« Tipping Point » (point de bascule) réunit dix artistes belges, rejoints par deux Marseillaises, Charlotte Gautier Van Tour et Amandine Guruceaga. Elle est coproduite par Fræme (Marseille) et par deux institutions bruxelloises de référence, l’ISELP (Institut supérieur pour l’étude du langage plastique) et le Botanique, centre culturel de la Fédération Wallonie-Bruxelles, dont les directeurs respectifs, Adrien Grimmeau et Grégory Thirion, sont les commissaires de l’exposition.
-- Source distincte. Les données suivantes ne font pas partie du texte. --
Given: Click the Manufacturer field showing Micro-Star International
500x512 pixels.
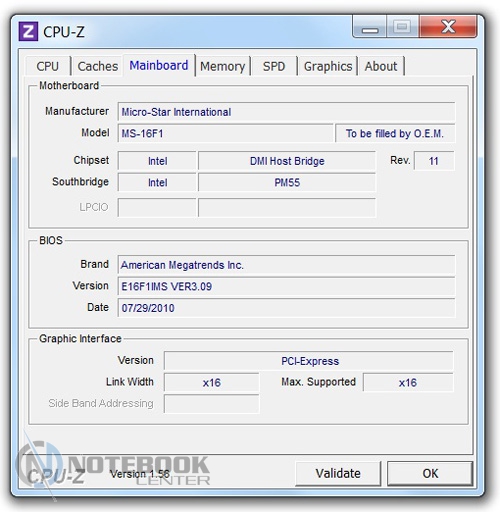Looking at the screenshot, I should [286, 112].
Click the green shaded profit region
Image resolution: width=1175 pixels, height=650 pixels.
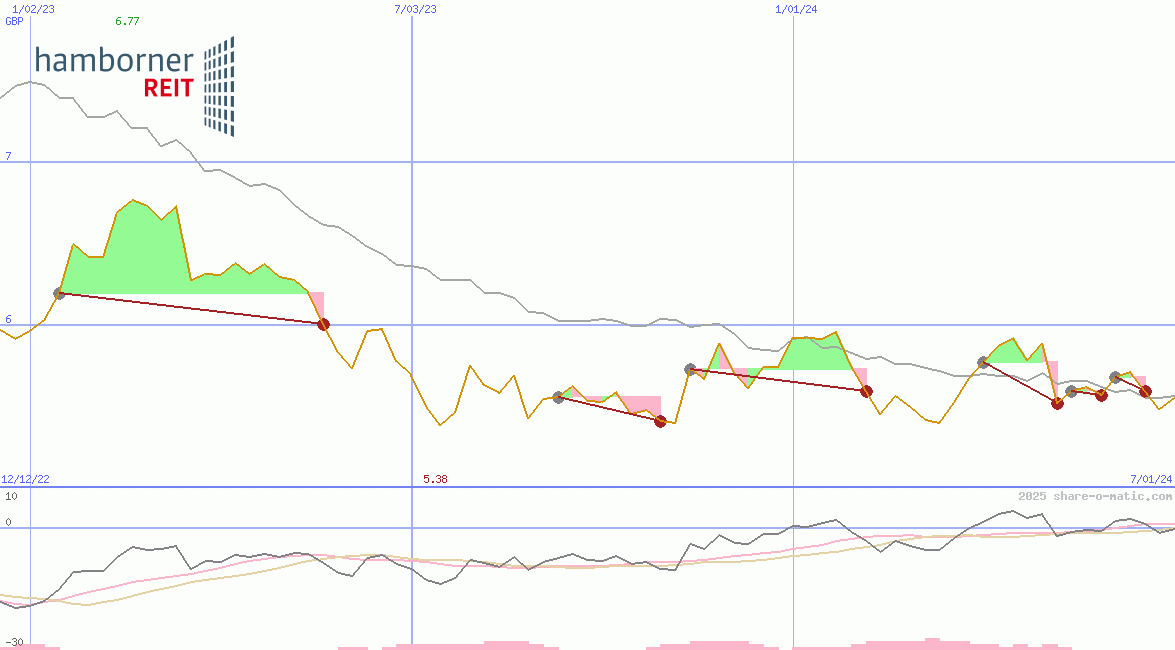(x=140, y=250)
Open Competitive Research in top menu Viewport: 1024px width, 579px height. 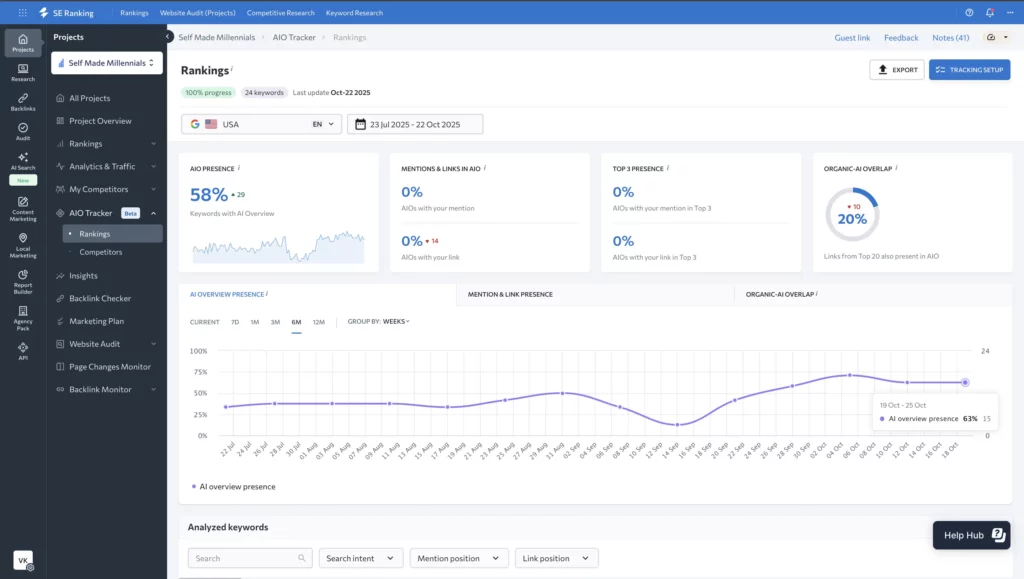click(x=282, y=13)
Le point de bascule, ou seuil critique, « désigne cet instant où une société atteint un point de non-retour, menant irrémédiablement vers une nouvelle configuration », expliquent ces derniers. L’exposition colle plus que jamais à l’actualité, car, comme ils le soulignent : « Aujourd’hui, ce sentiment de rupture est omniprésent : les bouleversements climatiques, l’accélération numérique, la polarisation politique notamment génèrent une anxiété croissante face à l’avenir. »
DES PROPOSITIONS HYBRIDES
La première impression qui se dégage est assez contradictoire, il s’agit d’un paysage où les ruines virtuelles le disputent à une archéologie prospective. Chez de nombreux artistes, il est autant fait appel aux nouvelles technologies qu’aux rebuts issus d’une société industrielle en profonde mutation et de ses productions à l’obsolescence programmée. Leurs œuvres – privilégiant les installations vidéo, les environnements et les assemblages – s’imposent par leur présence physique, parfois des plus troublantes, où l’hybridation constitue un paramètre important.
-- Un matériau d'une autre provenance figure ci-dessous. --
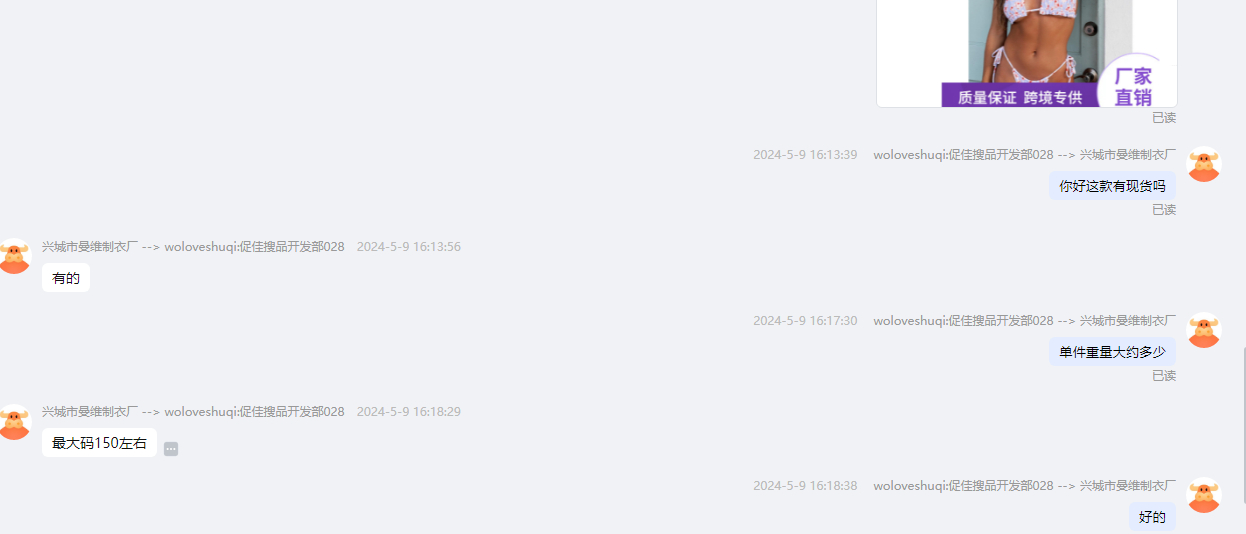1246x534 pixels.
Task: Select the 好的 message bubble
Action: point(1152,517)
Ainsi, à travers ses installations sculpturales composites, Maëlle Dufour interroge les nouvelles technologies, tout en explorant les sources d’information héritées d’anciennes sociétés. Eva L’Hoest utilise le langage numérique pour analyser les concepts d’origine et de mémoire, en combinant tour à tour sculptures, performances et installations visuelles. Gérard Meurant scrute les images pour en débusquer les tensions internes et faire douter quant à leur identité, alors que Stephan Balleux, peintre et vidéaste, connu pour ses défigurations énigmatiques, fait appel à l’IA pour créer un univers fantasmagorique.
Tout aussi hybride, le travail de Stéphanie Roland, photographe et vidéaste, vise à explorer les structures invisibles de notre monde, les grandes échelles du temps et les hyperobjets. Emmanuel Van der Auwera conçoit de réelles expériences visuelles et sensitives à partir d’une analyse des flux d’images qui nous entourent : en interrogeant les codes de représentation, « il construit de nouveaux outils pour lire les images sans céder à l’illusion d’une vérité univoque ».
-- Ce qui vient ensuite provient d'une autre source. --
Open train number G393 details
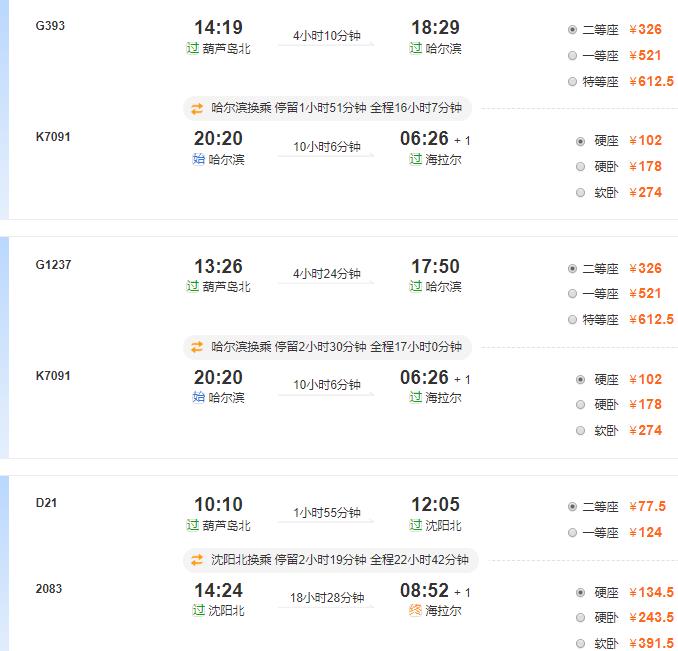coord(50,26)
D’une tout autre façon, le duo mountaincutters et Jonathan Sullam plongent dans la matérialité « archéologique » de leurs sources pour les transformer. Les premiers le font avec de vastes installations qui prennent la forme d’un paysage d’objets improbables, tandis que le second intègre des matériaux industriels dans ses œuvres, comme des références formelles qu’il enrichit par un travail d’assemblage. Les réalisations de Sabrina Montiel-Soto et Anna Safiatou Touré complètent ce panorama inédit de la scène belge francophone.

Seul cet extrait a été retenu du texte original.